Just like with regular variables, we specify that a static variable should be mutable using the mut keyword. Any time that we read or write from COUNTER has to be within an unsafe block. This code compiles and prints COUNTER: 3 as we would expect since it's single threaded, but having multiple threads accessing COUNTER would likely result in data races.

Mutable data that is globally accessible is difficult to manage and ensure that there are no data races, which is why Rust considers mutable static variables to be unsafe. If possible, prefer using the concurrency techniques and threadsafe smart pointers we discussed in Chapter 16 to have the compiler check that data accessed from different threads is done safely.
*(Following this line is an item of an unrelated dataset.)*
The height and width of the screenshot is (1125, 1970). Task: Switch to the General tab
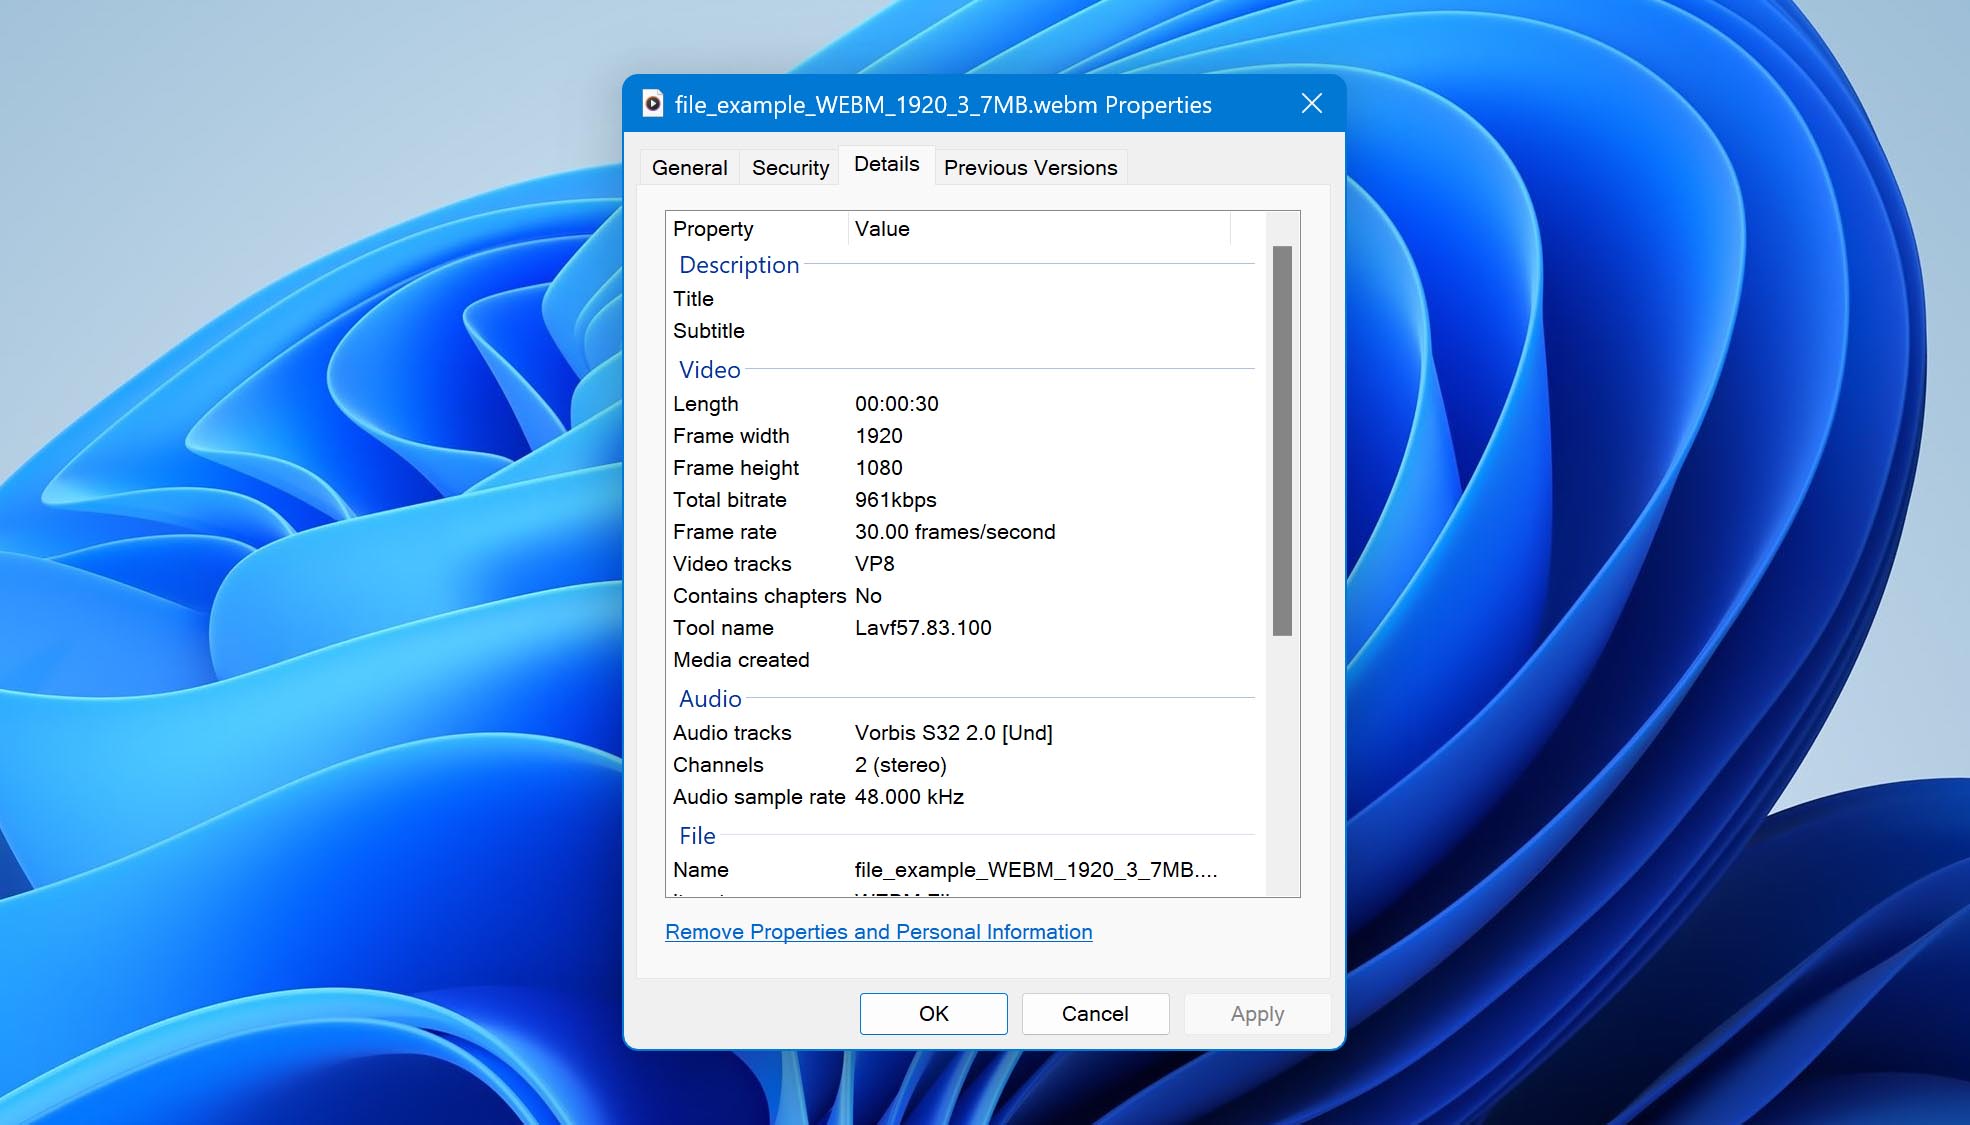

Implementing an Unsafe Trait

Finally, the last action we're only allowed to take when we use the unsafe keyword is implementing an unsafe trait. We can declare that a trait is unsafe by adding the unsafe keyword before trait, and then implementing the trait must be marked as unsafe too, as shown in Listing 19-11:

unsafe trait Foo {
    // methods go here
}

unsafe impl Foo for i32 {
    // method implementations go here
}

Listing 19-11: Defining and implementing an unsafe trait

Like unsafe functions, methods in an unsafe trait have some invariant that the compiler cannot verify. By using unsafe impl, we're promising that we'll uphold these invariants.

As an example, recall the Sync and Send marker traits from Chapter 16, and that the compiler implements these automatically if our types are composed entirely of Send and Sync types. If we implement a type that contains something that's not Send or Sync such as raw pointers, and we want to mark our type as Send or Sync, that requires using unsafe. Rust can't verify that our type upholds the guarantees that a type can be safely sent across threads or accessed from multiple threads, so we need to do those checks ourselves and indicate as such with unsafe.

Using unsafe to take one of these four actions isn't wrong or frowned upon, but it is trickier to get unsafe code correct since the compiler isn't able to help uphold memory safety. When you have a reason to use unsafe code, however, it's possible to do so, and having the explicit unsafe annotation makes it easier to track down the source of problems if they occur.